Among the most significant appointments is Jonathan McKay, a former executive at Meta who later led growth initiatives for ChatGPT at OpenAI. McKay will become Xbox’s new head of growth, signaling Microsoft’s intention to apply Silicon Valley-style engagement and user-retention strategies more aggressively inside gaming.
The appointment notably suggests Xbox increasingly views itself not merely as a gaming brand, but as a digital consumer platform competing for attention in the broader subscription economy.
Microsoft is also bringing in Jared Palmer, formerly a senior GitHub executive and product leader in the CoreAI organization, to oversee product, engineering, developer tools, and infrastructure. Palmer previously worked at Vercel after selling developer-tool startup Turborepo in 2021.
Sharma said Palmer would focus not only on engineering execution but also on “taste,” a phrase that hints at Microsoft’s recognition that Xbox has struggled to maintain the cultural excitement and product identity enjoyed by rivals like Nintendo and PlayStation.
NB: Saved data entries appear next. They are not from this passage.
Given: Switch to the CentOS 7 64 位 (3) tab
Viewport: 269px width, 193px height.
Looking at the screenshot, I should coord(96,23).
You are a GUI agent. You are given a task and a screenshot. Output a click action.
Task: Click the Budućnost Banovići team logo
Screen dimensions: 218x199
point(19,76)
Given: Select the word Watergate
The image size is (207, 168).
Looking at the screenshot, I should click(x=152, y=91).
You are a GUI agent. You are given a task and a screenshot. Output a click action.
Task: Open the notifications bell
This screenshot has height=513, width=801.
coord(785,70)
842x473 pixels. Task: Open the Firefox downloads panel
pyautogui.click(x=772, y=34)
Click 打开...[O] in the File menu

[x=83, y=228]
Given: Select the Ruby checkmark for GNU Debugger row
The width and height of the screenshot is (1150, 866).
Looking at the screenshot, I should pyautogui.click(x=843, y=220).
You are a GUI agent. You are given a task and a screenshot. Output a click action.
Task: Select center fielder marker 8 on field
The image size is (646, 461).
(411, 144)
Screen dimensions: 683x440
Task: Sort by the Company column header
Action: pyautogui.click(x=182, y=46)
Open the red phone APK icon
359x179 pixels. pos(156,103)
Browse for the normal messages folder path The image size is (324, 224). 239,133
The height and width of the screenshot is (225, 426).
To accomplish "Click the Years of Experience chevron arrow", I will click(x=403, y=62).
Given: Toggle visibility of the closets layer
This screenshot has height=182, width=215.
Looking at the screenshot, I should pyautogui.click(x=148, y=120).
Tim Allen, another former CoreAI and GitHub executive, will lead Xbox’s design organization after previously serving as head of design and research at Instacart.
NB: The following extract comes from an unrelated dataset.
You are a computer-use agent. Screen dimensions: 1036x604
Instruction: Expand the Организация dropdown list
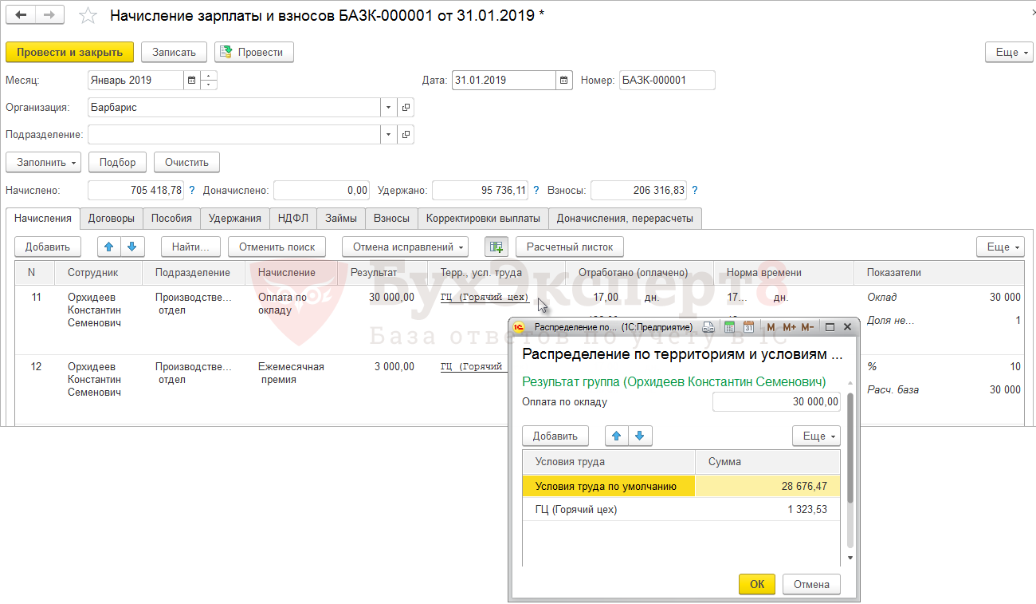coord(388,108)
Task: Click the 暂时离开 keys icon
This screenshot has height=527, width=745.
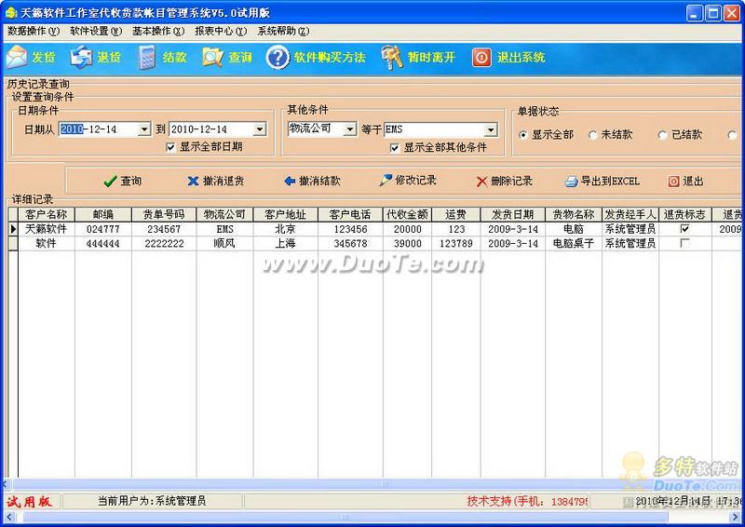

Meanwhile, David Schloss will take charge of Xbox’s subscription and cloud business, reinforcing how central recurring digital services have become to Microsoft’s gaming ambitions.
The emphasis on subscriptions is critical because Xbox Game Pass now sits at the heart of Microsoft’s gaming strategy. Rather than relying primarily on hardware profits, Microsoft is attempting to build a Netflix-style gaming ecosystem that locks users into long-term digital consumption across consoles, PCs, and cloud streaming platforms.
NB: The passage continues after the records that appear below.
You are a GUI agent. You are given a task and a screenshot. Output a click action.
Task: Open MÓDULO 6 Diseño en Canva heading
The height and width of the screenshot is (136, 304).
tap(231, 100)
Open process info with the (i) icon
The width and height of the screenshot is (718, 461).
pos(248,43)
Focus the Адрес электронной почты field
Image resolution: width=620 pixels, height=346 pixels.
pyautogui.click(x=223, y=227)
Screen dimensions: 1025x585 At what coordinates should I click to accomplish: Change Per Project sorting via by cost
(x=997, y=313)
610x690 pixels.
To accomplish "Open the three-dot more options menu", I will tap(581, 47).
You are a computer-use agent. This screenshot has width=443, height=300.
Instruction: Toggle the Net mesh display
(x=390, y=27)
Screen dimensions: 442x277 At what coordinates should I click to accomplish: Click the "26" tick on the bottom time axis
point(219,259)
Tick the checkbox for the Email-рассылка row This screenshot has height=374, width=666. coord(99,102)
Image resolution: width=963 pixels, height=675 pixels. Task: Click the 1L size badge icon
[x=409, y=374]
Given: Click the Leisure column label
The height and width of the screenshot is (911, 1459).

Yet growth in Game Pass has slowed in recent quarters, and analysts increasingly question whether the model can fully compensate for weakening console sales and rising development costs.
The company has also faced growing pressure following its $69 billion acquisition of Activision Blizzard, one of the largest deals in technology history. Investors expected the acquisition to accelerate Xbox growth and strengthen Game Pass adoption, but Microsoft has yet to demonstrate the kind of explosive expansion many shareholders anticipated.
Additionally, the economics of gaming are becoming more difficult across the industry. Blockbuster game development budgets now routinely exceed hundreds of millions of dollars. Consumer attention is fragmenting across mobile games, creator-driven platforms, and live-service ecosystems. Meanwhile, younger players increasingly prioritize cross-platform accessibility and online communities over loyalty to specific consoles.
Microsoft appears to believe artificial intelligence can help address some of those pressures. The arrival of executives from GitHub Copilot, OpenAI, and CoreAI suggests Xbox is preparing to integrate AI much deeper into game development, software operations, personalization systems, and user engagement strategies.
Analysts believe AI could eventually transform how games are created, tested, and updated, dramatically reducing production timelines while enabling more adaptive gameplay experiences and automated content generation.
The restructuring also points to a broader identity shift inside Microsoft itself. Under CEO Satya Nadella, the company has increasingly blurred the lines between its consumer products, cloud infrastructure, and AI businesses. Xbox is no longer being treated as a standalone entertainment division. Instead, it is becoming part of a much larger ecosystem centered on subscriptions, AI services, developer tools, and cloud computing.
The departure or transition of longtime Xbox veterans such as Kevin Gammill and Roanne Sones, both of whom spent roughly 24 years at Microsoft, further illustrates the scale of the cultural shift underway. The new leadership team is composed less of traditional gaming executives and more of platform strategists, AI operators, and growth specialists.
That transition may ultimately define whether Xbox can reinvent itself for the next era of digital entertainment.